J’apprends des langues depuis plus de deux décennies. Durant cette période, j’ai atteint la fluidité et au-delà dans plus d’une douzaine d’entre eux.

Naturellement, cela signifie que la question que je reçois le plus est:

«Luca, comment est-il possible d’apprendre toutes ces langues?

Étonnamment, l’ apprentissage des langues est la partie la plus facile. Vous en apprenez un. Et puis un autre. Et un autre. Et cela devient plus facile au fur et à mesure.

La difficulté à ce stade du jeu ne provient pas de l’apprentissage d’une langue supplémentaire. Cela vient du maintien de tous ceux que j’ai déjà appris .

Le fait est qu’il est important pour moi qu’une fois que j’ai atteint la maîtrise d’une langue , je le reste. Et cela demande du travail. Ce travail s’appelle maintenance linguistique .

Le maintien de la langue consiste à apprendre, à utiliser et à améliorer continuellement une langue afin que vos compétences ne diminuent pas avec le temps . Sans la maîtrise de la langue, vous pouvez regarder des années de dur labeur se perdre en un laps de temps relativement court.

Avec plus de langues, plus de maintenance est nécessaire. Chaque langue ajoutée à mon répertoire prend du temps et de l’énergie aux autres . Il y a des années, le maintien de deux, trois et quatre langues constituait un défi de taille. Maintenant, je dois gérer le maintien de dix ou plus à la fois.

Comment fait-on ça?

Asseyez-vous, détendez-vous et laissez-moi vous expliquer cela dans chacune de mes treize langues.

italien

L’italien était ma langue maternelle.
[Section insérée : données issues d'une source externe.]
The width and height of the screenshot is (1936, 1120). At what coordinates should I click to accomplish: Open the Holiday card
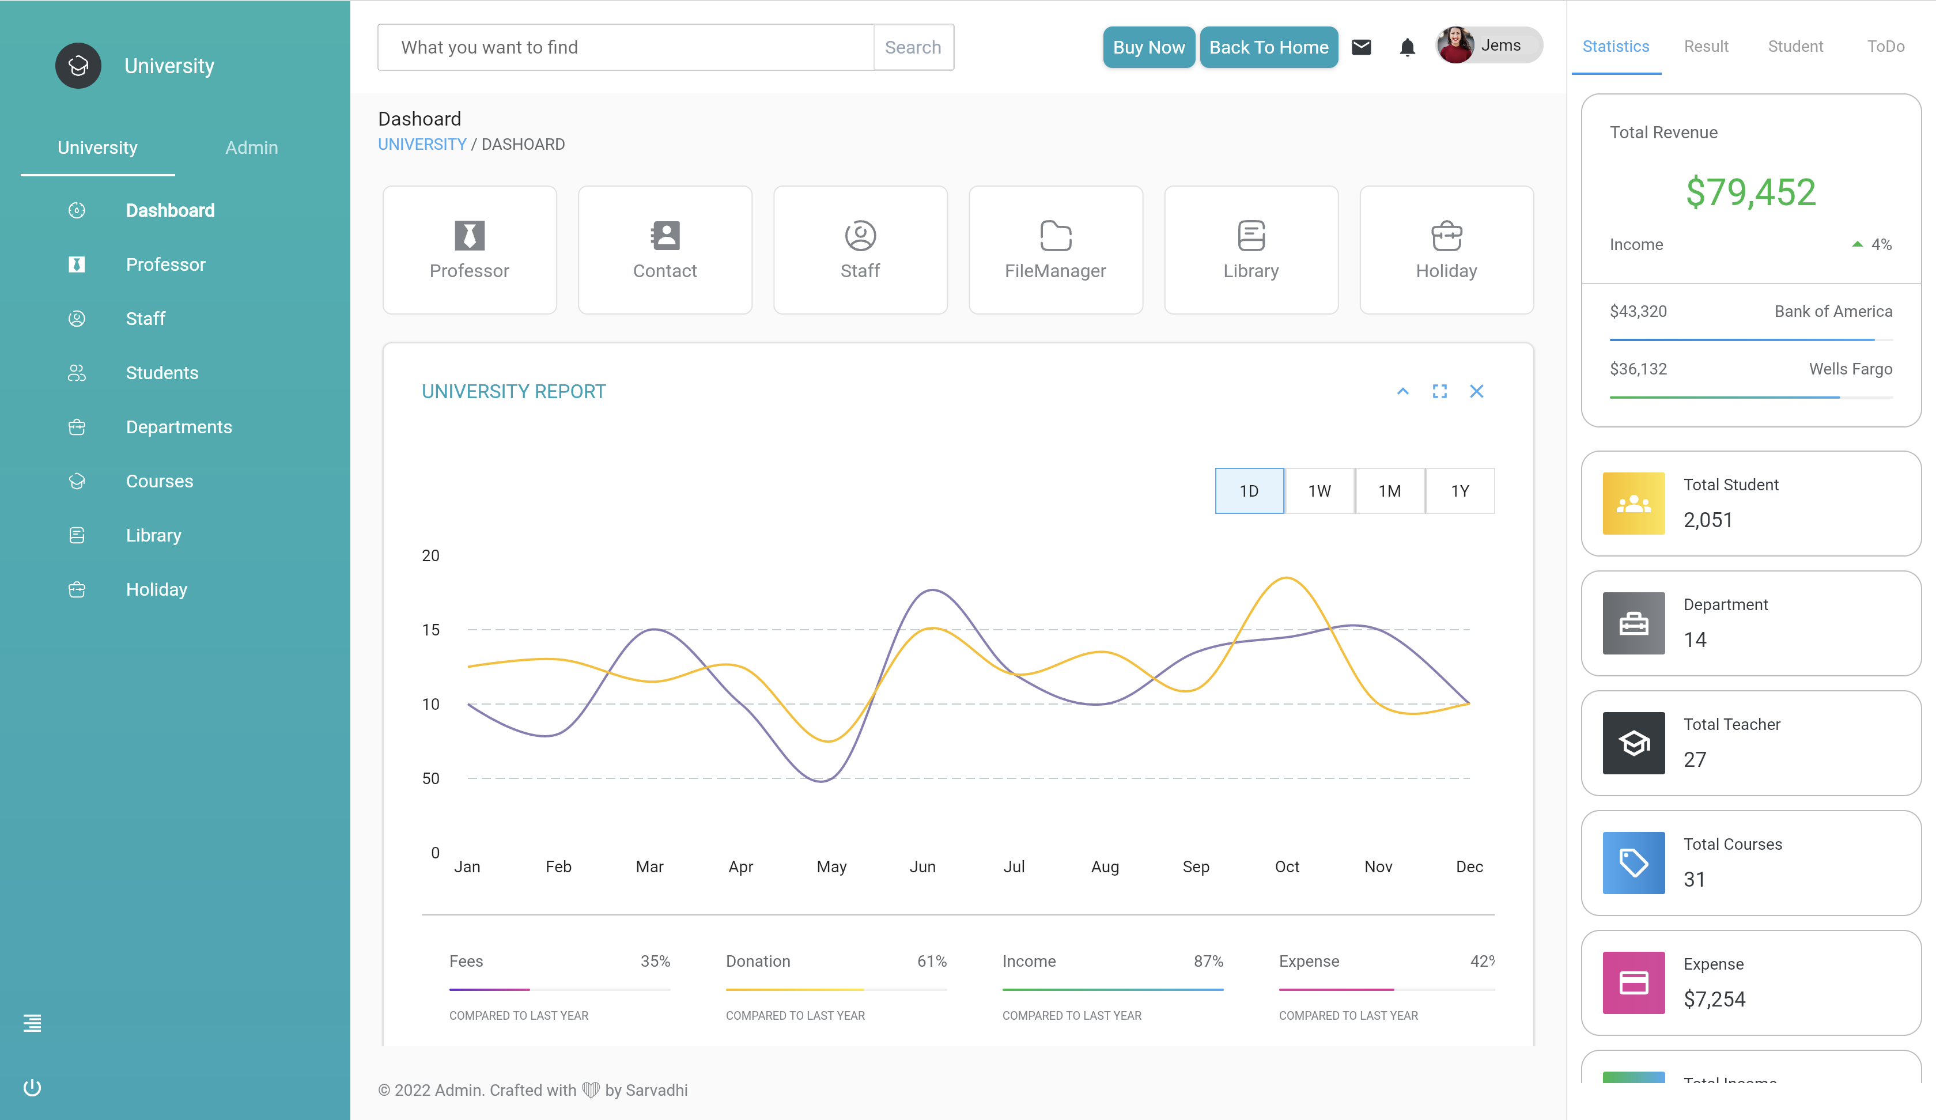(1446, 250)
C’est la langue de ma famille, de ma ville et de mon pays d’origine.

Maintenant, si vous le savez déjà sur moi, vous trouverez peut-être étrange que je l’inclue dans une liste de langages de maintenance.

Mais croyez-moi, je vous le dis: votre langue maternelle a également besoin de maintenance .

Une langue maternelle, comme toute langue étrangère, va rouiller et se décomposer par manque d’utilisation. Certes, vous ne l’oublierez peut-être jamais, mais si vous ne l’utilisez pas régulièrement, vous constaterez que vos schémas de conversation deviennent moins complexes et que vous commencez à oublier de temps en temps des mots que vous savez avoir entendus des centaines de fois. même des milliers de fois.

C’est un processus lent, mais cela se produit.

Cela m’est arrivé il y a près de dix ans, quand j’habitais en France.

À l’époque, ma vie était presque 100% en français. J’avais une amie française, je vivais dans une famille française, mes cours universitaires étaient tous en français. Cette langue autrefois étrangère est devenue une partie essentielle de presque chaque minute de ma vie éveillée.

Quand je rentrais chez moi en Italie pour rendre visite à des amis ou à la famille, je me trouvais soudain moins éloquent dans ma langue maternelle que je ne l’étais autrefois. Mon vocabulaire s’est simplifié. En fait, ma maîtrise de l’italien avait diminué au point de me prendre par surprise. Quand j’essayais de penser à certains mots italiens, seul le français me remplissait l’esprit.

Même de nos jours, même si je vis au cœur de Rome et que je passe la majeure partie de mes journées à parler anglais, français et espagnol, je sens ma fluidité italienne fluctuer.

Pour éviter cela, je prends des mesures très spécifiques.

D’une part, j’ai pris l’habitude d’acheter un exemplaire de La Repubblica, le principal journal italien, tous les matins, et de le lire de bout en bout avant la fin de la journée. Cela me permet de rester au courant des formes d’italien de haut niveau et plus complexes qui sont les plus faciles à oublier autrement.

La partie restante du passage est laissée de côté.